- _Quoted text_:

** Begin **

We all like to think about retirement as the years when we
can afford to stop working and start traveling, playing golf,
relaxing, or spending more time with our loved ones. While you may be dreaming
about your golden years, how much thought have you given the funds that you
will need to make your retirement dreams a reality? The truth is, those who
commit to a disciplined investment strategy today may have a better chance at
achieving the retirement of their dreams.
This chart shows the importance of establishing a systematic
investment plan, and how starting an investment
plan at different life stages can accumulate varying amounts upon reaching age
65. The chart shows three, important factors that can influence retirement
• The Power of Compounding. Compounding,
simply put, is when an investment generates earnings on reinvested earnings.
When this theory is utilized in retirement accounts, where funds may be
accumulated for years or even decades, it can be pretty powerful. The longer
money is left in the account, the faster it begins to grow, which is a clear
indication of the importance of starting a
retirement fund as early as possible.
• Dollar-Cost Averaging. By utilizing a
systematic investing plan, which includes investing on a regular basis,
investors may take advantage of dollar-cost averaging. With dollar-cost
averaging, investors buy more shares when the price of an investment has
declined and fewer shares when the price has risen. Over time, the cost of the overall investment may be lower and investment risk may be reduced by not
investing substantial amounts at the wrong time. Keep in mind that dollar-cost
averaging does not assure a profit or protect against a loss in declining
markets, and before embracing the dollar-cost averaging strategy, investors
should consider their ability to continue investing during periods of falling
• Choosing the Right Mix.

** End **

- _Task directions_:
Can you copy the retirement savings text between "This chart shows" and "early as possible.", inclusive? You won't need the rows that come after this.

(Word and element location data)
** Begin **

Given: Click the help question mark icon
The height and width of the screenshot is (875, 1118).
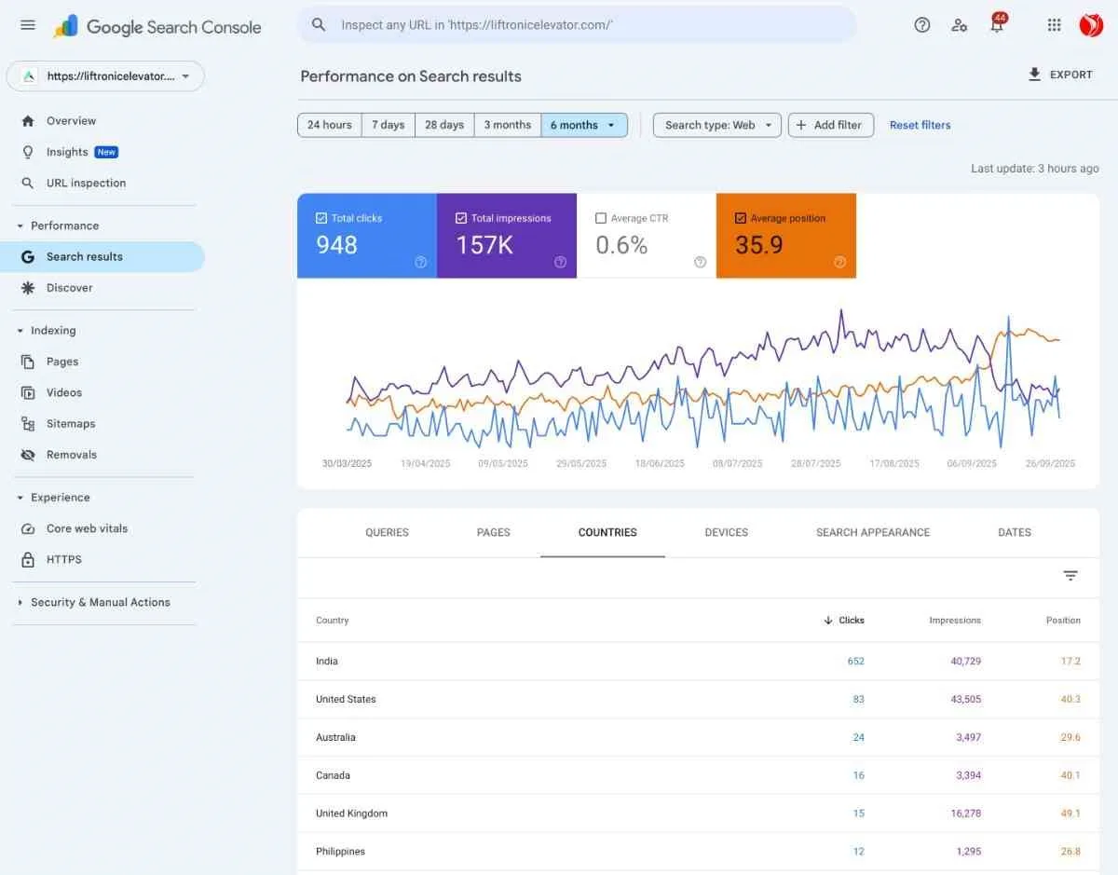Looking at the screenshot, I should click(921, 25).
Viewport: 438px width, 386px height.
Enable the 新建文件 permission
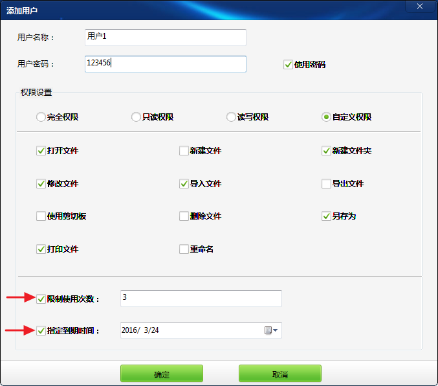(184, 151)

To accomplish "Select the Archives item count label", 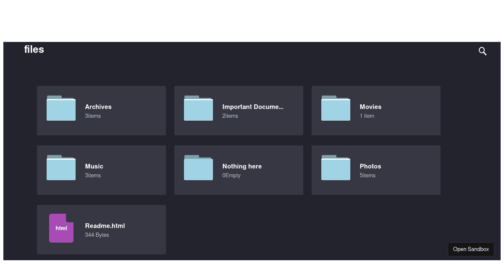I will [x=93, y=116].
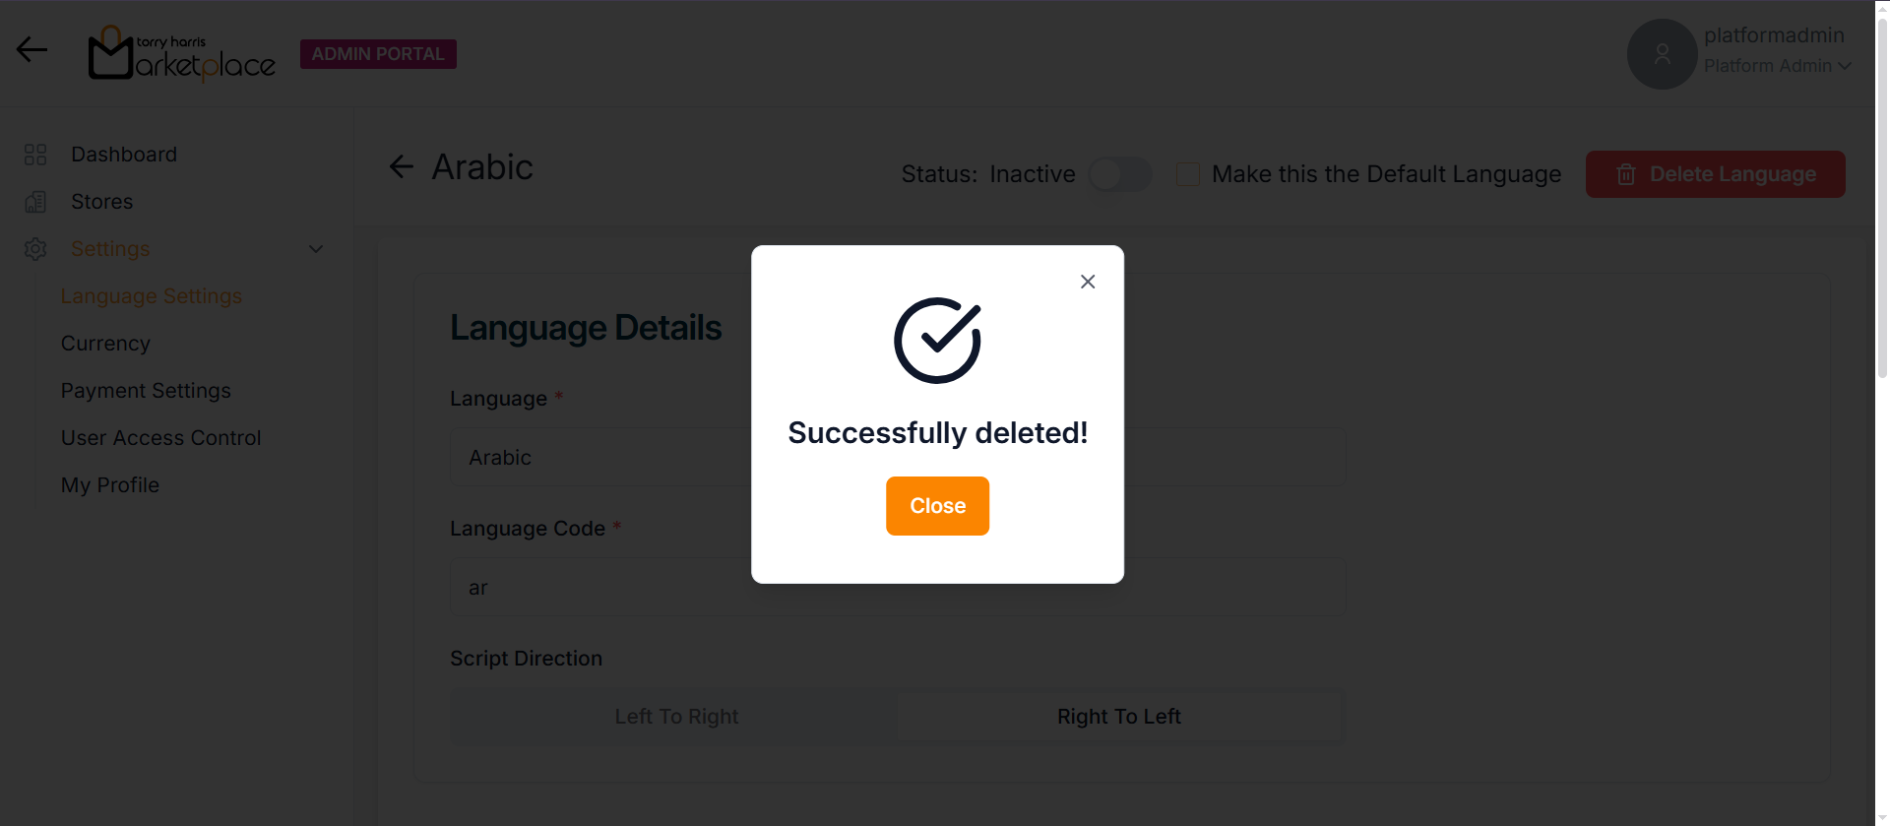Click the platformadmin user avatar
Viewport: 1890px width, 826px height.
[1662, 54]

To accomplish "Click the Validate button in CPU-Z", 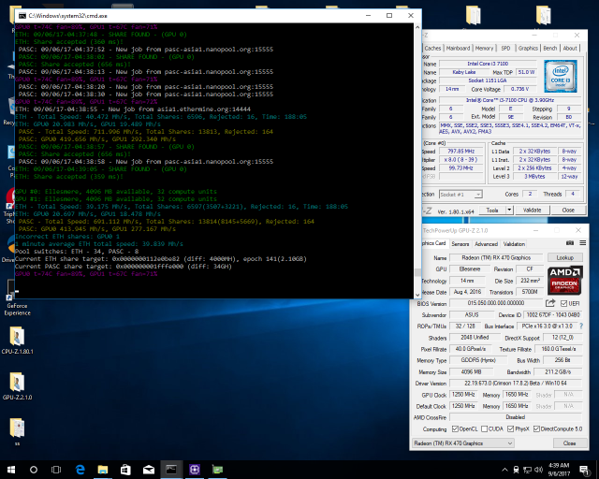I will (x=531, y=210).
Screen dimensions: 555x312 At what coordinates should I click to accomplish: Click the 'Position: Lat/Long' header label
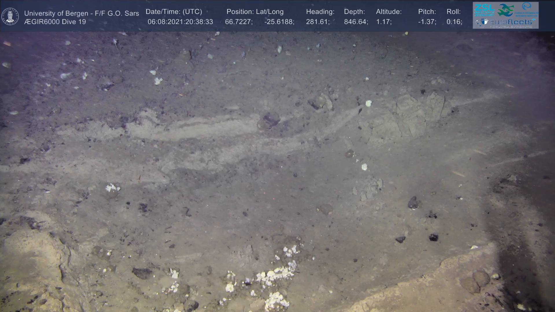point(255,12)
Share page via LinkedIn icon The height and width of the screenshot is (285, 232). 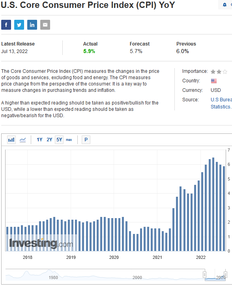point(32,25)
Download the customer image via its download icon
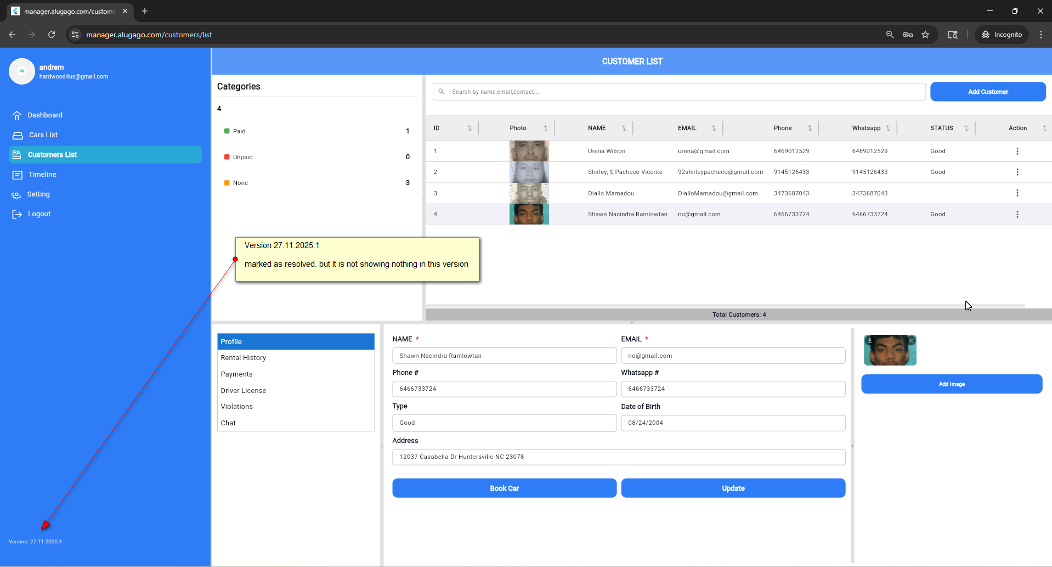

** End **

- _Finished task_:
This chart shows the importance of establishing a systematic
investment plan, and how starting an investment
plan at different life stages can accumulate varying amounts upon reaching age
65. The chart shows three, important factors that can influence retirement
• The Power of Compounding. Compounding,
simply put, is when an investment generates earnings on reinvested earnings.
When this theory is utilized in retirement accounts, where funds may be
accumulated for years or even decades, it can be pretty powerful. The longer
money is left in the account, the faster it begins to grow, which is a clear
indication of the importance of starting a
retirement fund as early as possible.